## Required actions
[1] Answer these questions using the artichoke dip recipe:
(a) What is the recipe's yield?
(b) To what temperature should the oven be preheated?
(c) How much Parmesan cheese goes into the mixture along with the artichoke and chopped chiles?
[2] From the artichoke dip recipe, quote the passage starting at "Preheat oven to" and ending at "sauce, stirring well.".

Artichoke and Green Chile Dip

Artichoke and Green Chile Dip

Oxmoor House MARCH 2006

  • Yield: 2 3/4 cups (serving size: 1 tablespoon)


  • 2/3 cup fat-free mayonnaise
  • 1/2 cup plain low-fat yogurt
  • 1 (14-ounce) can artichoke hearts, drained and chopped
  • 1 (4.5-ounce) can chopped green chiles, drained
  • 1/2 cup grated fresh Parmesan cheese, divided
  • 1/4 teaspoon garlic powder
  • 1/4 teaspoon hot sauce
  • Cooking spray
  • Fresh green chile slices (optional)


Preheat oven to 350°.

Combine mayonnaise and yogurt in a medium bowl, stirring until smooth. Add artichoke, chopped chiles, 6 tablespoons Parmesan cheese, garlic powder, and hot sauce, stirring well.

## Information supplied
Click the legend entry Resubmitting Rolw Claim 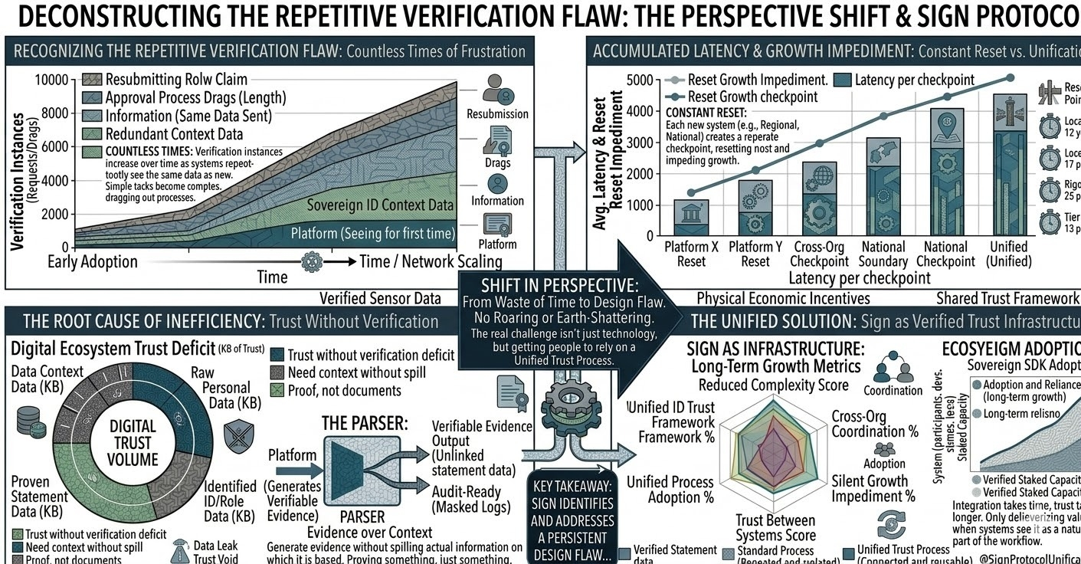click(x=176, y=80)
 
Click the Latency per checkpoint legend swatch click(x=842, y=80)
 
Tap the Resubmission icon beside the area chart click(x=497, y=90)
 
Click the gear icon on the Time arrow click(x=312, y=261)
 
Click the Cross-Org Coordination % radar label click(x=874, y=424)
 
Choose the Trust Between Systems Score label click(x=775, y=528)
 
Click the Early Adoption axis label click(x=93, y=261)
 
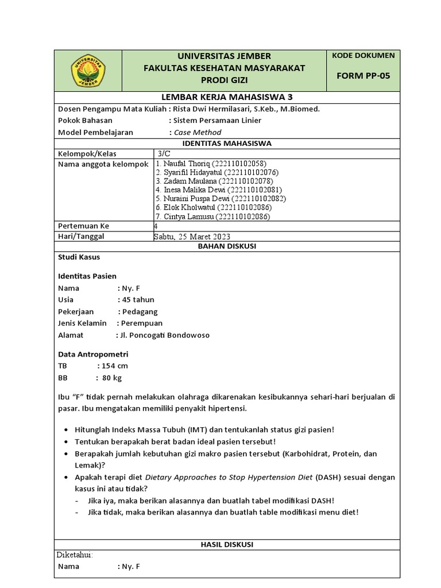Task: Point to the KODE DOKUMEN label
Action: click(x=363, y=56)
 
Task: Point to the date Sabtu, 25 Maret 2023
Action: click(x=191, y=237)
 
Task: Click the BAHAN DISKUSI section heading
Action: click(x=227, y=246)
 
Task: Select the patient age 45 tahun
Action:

## Answers to the exercises
[1]
(a) 2 3/4 cups
(b) 350°
(c) 6 tablespoons

[2]
Preheat oven to 350°.

Combine mayonnaise and yogurt in a medium bowl, stirring until smooth. Add artichoke, chopped chiles, 6 tablespoons Parmesan cheese, garlic powder, and hot sauce, stirring well.